- _WRITTEN REQUEST_:
Please copy out, word for word, the entries from the very first line through the line containing "pyautogui.click(x=52, y=431)", including both of those lines.

- _ENTRIES PROVIDED_:

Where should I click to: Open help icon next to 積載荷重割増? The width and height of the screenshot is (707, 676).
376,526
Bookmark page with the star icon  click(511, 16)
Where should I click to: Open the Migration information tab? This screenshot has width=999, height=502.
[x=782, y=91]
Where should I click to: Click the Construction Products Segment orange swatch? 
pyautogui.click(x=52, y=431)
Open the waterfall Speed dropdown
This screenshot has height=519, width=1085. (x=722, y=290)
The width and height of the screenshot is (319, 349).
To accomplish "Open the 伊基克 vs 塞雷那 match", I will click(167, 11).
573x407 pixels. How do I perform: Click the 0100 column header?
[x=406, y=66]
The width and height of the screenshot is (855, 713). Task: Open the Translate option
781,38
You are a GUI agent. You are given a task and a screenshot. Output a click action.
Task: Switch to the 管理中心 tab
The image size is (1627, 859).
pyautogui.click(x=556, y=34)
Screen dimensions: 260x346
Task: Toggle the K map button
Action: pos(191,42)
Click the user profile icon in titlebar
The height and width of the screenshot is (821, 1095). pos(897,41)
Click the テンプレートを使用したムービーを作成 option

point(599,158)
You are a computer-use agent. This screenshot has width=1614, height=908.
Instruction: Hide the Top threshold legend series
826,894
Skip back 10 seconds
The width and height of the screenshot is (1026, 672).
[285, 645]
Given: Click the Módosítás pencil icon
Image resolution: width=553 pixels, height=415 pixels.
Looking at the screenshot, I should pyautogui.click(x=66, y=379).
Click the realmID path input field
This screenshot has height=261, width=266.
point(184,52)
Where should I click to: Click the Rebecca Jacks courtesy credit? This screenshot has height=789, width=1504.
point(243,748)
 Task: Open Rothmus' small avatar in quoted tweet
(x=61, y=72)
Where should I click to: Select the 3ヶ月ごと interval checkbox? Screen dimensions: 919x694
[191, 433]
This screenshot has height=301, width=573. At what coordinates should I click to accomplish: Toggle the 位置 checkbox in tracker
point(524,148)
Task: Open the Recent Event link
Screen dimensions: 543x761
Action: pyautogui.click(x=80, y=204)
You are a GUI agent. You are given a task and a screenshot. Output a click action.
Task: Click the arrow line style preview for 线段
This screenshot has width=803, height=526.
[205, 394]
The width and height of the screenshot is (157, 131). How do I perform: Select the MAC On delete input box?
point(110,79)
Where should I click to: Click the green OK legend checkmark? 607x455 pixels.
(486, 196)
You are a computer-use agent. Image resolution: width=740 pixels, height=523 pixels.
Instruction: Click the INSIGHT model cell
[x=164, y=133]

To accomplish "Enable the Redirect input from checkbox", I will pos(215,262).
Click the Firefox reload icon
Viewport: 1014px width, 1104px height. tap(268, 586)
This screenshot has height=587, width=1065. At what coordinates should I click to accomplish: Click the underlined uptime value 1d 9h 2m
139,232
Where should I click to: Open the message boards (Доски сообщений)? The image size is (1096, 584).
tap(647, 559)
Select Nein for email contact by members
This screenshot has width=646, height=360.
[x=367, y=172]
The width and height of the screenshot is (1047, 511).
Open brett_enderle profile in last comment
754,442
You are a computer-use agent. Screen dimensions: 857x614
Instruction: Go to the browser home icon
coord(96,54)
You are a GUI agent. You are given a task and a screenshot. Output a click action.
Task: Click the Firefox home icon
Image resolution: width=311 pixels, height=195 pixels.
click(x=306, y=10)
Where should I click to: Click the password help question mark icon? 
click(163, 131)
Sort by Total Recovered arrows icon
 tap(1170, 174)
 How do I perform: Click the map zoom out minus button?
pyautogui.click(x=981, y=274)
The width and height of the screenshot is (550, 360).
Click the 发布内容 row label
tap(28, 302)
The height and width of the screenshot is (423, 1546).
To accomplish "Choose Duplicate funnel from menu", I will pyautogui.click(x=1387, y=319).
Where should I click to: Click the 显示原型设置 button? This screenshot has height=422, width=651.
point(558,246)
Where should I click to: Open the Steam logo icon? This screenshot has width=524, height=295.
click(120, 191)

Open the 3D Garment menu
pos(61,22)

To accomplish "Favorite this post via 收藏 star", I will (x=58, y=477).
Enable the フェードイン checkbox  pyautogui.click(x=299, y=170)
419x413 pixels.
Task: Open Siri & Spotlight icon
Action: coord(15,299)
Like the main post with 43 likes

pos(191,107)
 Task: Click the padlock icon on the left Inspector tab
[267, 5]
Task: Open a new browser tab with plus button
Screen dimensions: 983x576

- _ANSWER TO THIS PROBLEM_:
Where should I click to: Open help icon next to 積載荷重割増? The width and height of the screenshot is (707, 676).
376,526
Bookmark page with the star icon  click(511, 16)
Where should I click to: Open the Migration information tab? This screenshot has width=999, height=502.
[x=782, y=91]
Where should I click to: Click the Construction Products Segment orange swatch? 
pyautogui.click(x=52, y=431)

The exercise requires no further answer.